━━━ Input
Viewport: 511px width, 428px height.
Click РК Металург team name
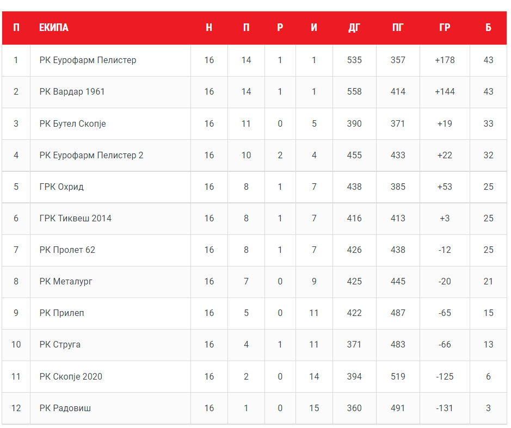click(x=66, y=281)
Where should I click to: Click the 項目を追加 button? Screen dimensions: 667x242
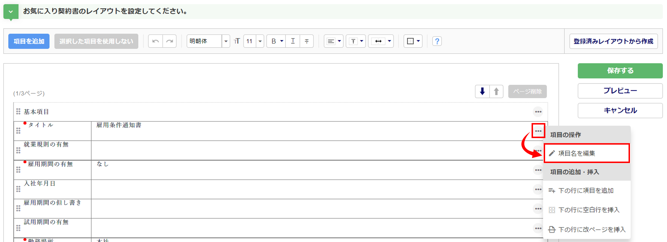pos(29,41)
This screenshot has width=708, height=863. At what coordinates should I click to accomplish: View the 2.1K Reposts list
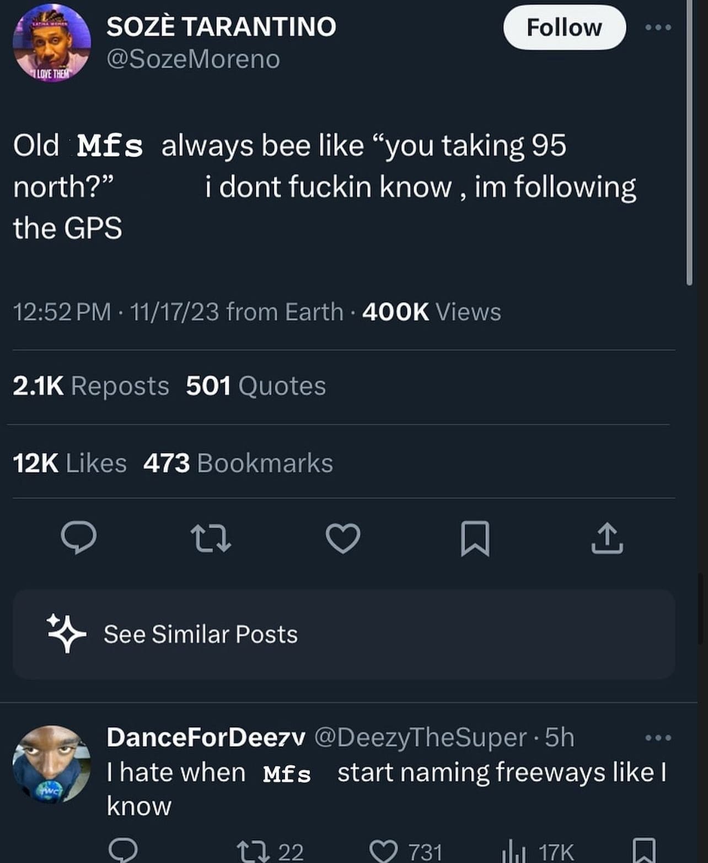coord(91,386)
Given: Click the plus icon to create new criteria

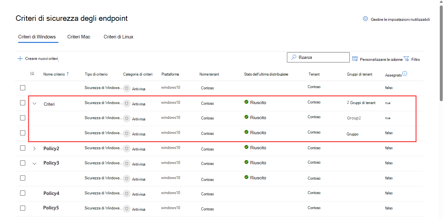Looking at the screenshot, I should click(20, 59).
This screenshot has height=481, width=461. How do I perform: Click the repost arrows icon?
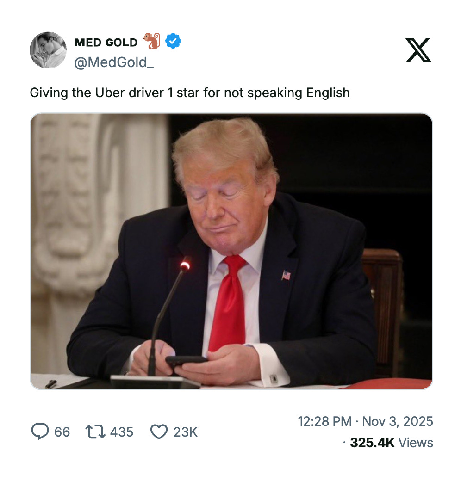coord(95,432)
━━━━━━
Return verbatim every line from the line containing "This screenshot has height=481, width=461." to the last line of the entries above, inclusive, and leave out the pictures.

**Response area**
This screenshot has height=481, width=461. How do I perform: Click the repost arrows icon?
coord(95,432)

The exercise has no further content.